Usually, an asshat hero is the kiss of death for any book, as far as I'm concerned. But somehow, this book managed to worm its way into my good graces despite the utter idiocy of its male lead for nearly half the story.
Gabriel, the Earl of Ashcombe, was understandably angry when forced to marry a woman his brother jilted at the altar. In fact, he was sure Talia's father planned it all that way from the beginning. And really, who would believe that Talia was ignorant of the whole plot? So he treated her with the disdain that he thought was her due. He wed her... proceeded to bed her... then sent her off to his country estate to live without him.

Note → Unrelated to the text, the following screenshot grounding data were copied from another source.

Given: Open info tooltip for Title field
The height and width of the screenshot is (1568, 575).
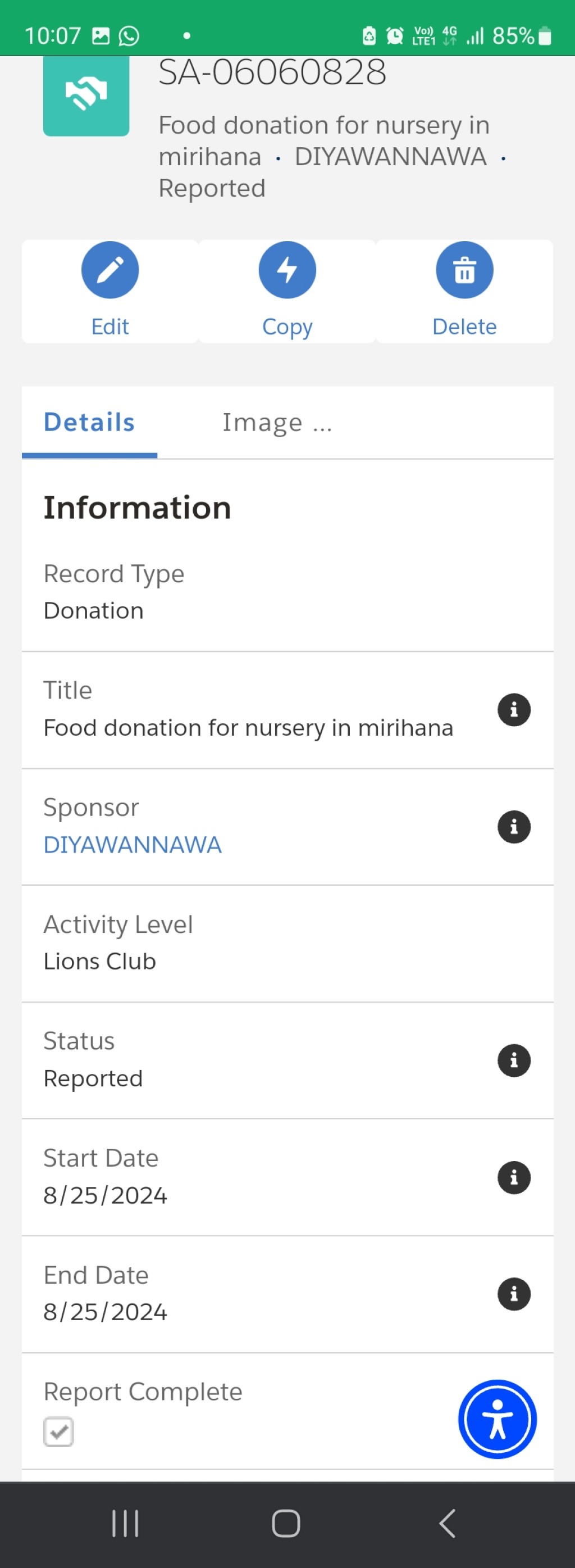Looking at the screenshot, I should click(x=514, y=710).
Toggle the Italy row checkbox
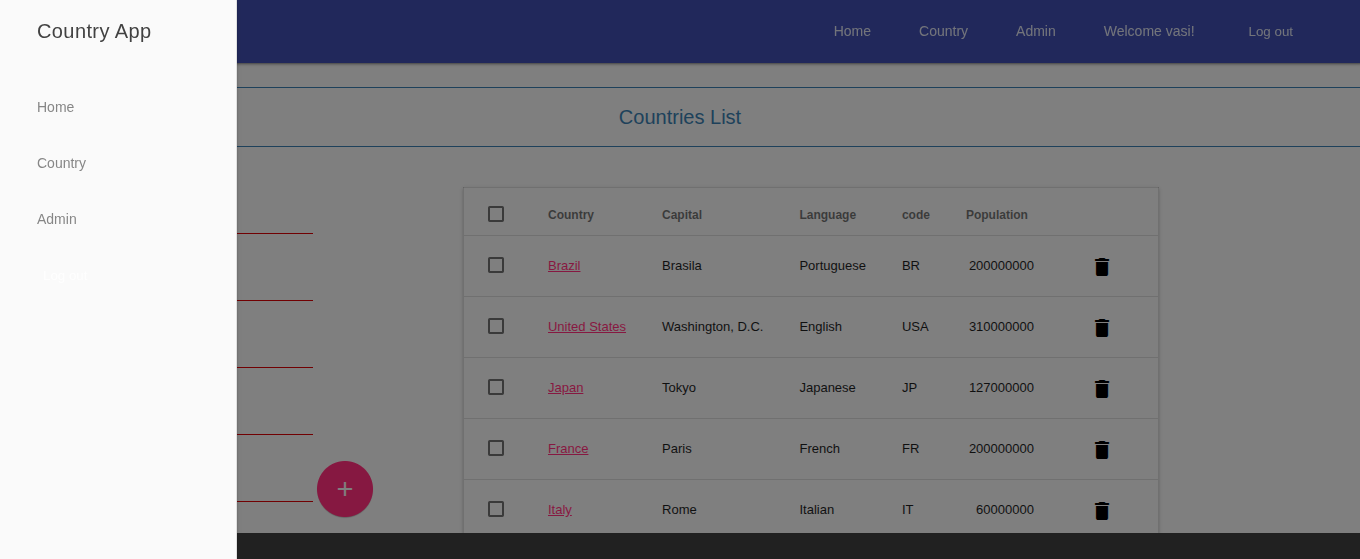Image resolution: width=1360 pixels, height=559 pixels. coord(496,509)
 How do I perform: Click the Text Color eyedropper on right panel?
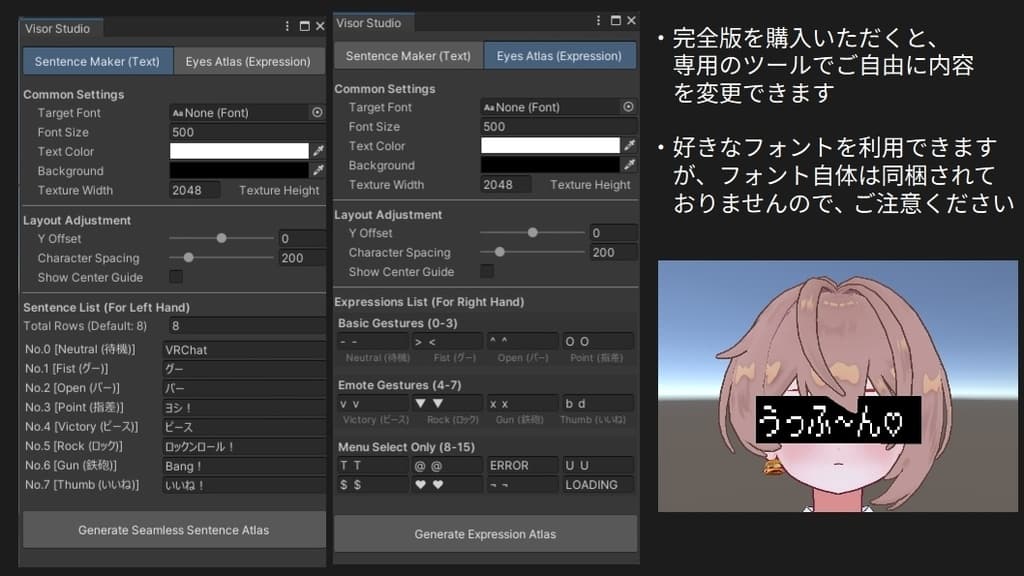click(630, 145)
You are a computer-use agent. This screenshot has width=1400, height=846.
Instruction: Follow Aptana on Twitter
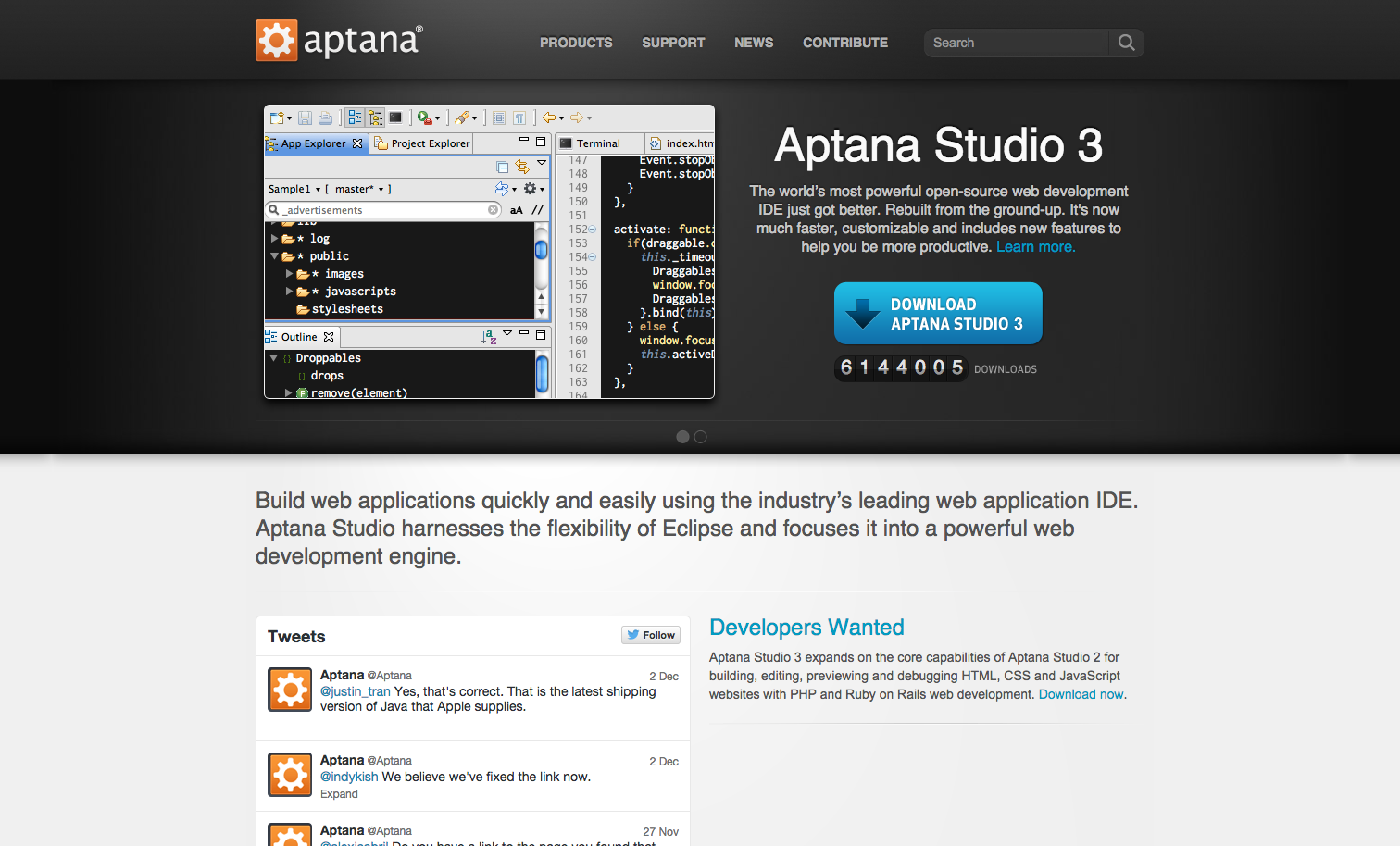click(x=651, y=635)
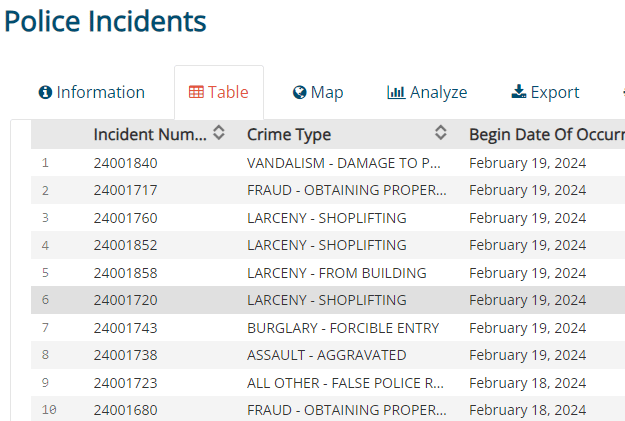Click the Police Incidents page title
Image resolution: width=625 pixels, height=421 pixels.
(105, 20)

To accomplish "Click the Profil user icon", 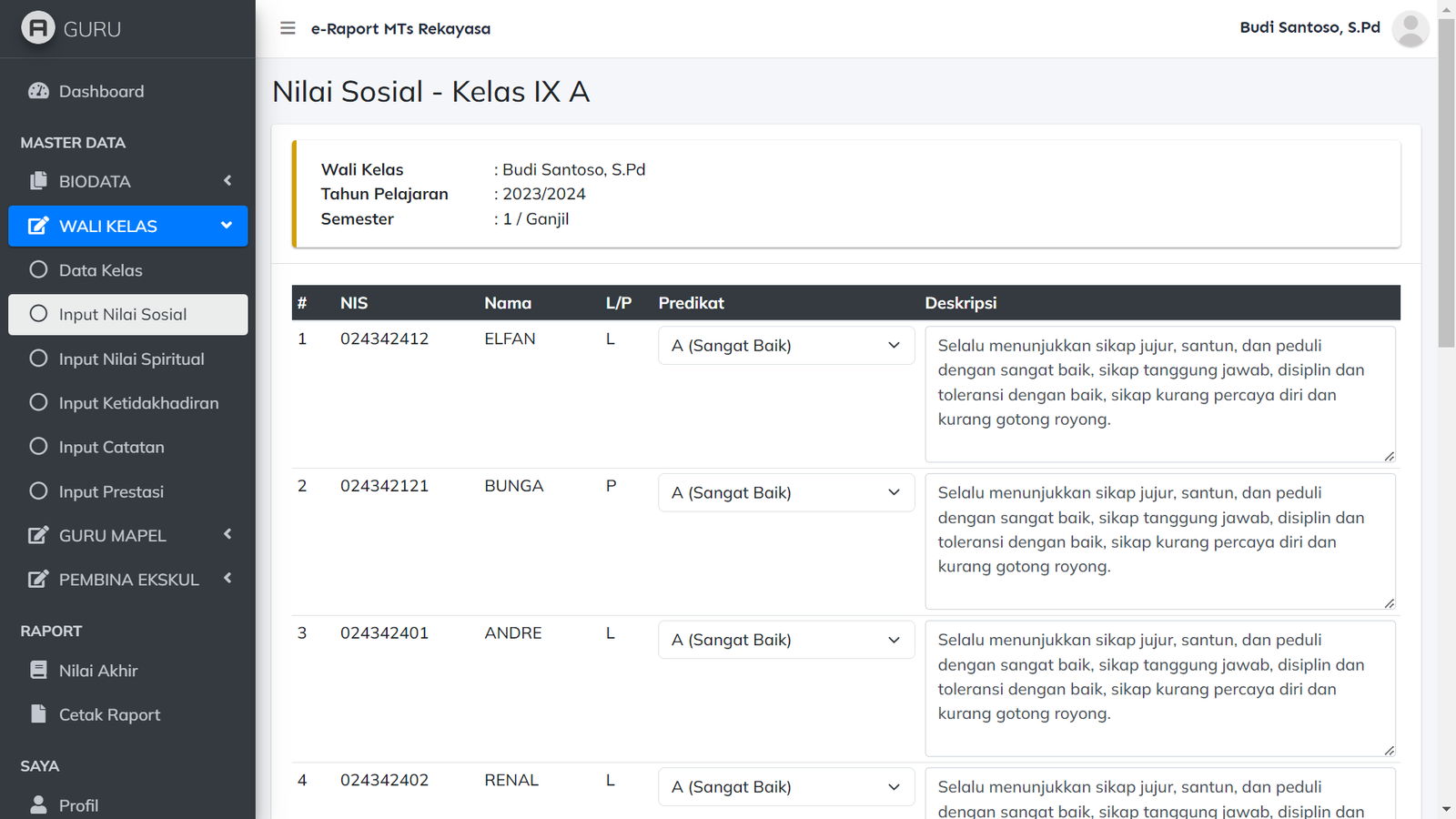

The thing is, Talia really was innocent. Which makes Gabriel a douche. A big, big douche. But things aren't so bad for Talia when she moves to the country. She connects with the people there and is becoming quite happy... until she is kidnapped by the French. Once his wife goes missing, Gabriel is on a mission to rescue her. When they face down the French together, they begin to grow closer. And in a rather quick about-face, Gabriel begins to truly fall for his wife.
Talia starts off as kind of mousy, but she really grows into her own over the course of the book. Her strength and tenacity is what allowed me to come around after Gabriel so thoroughly turned me off. There is, however, a little problem with believability that this unwanted woman has become so desirable and crafty in the face of danger. But at least she didn't stay a doormat.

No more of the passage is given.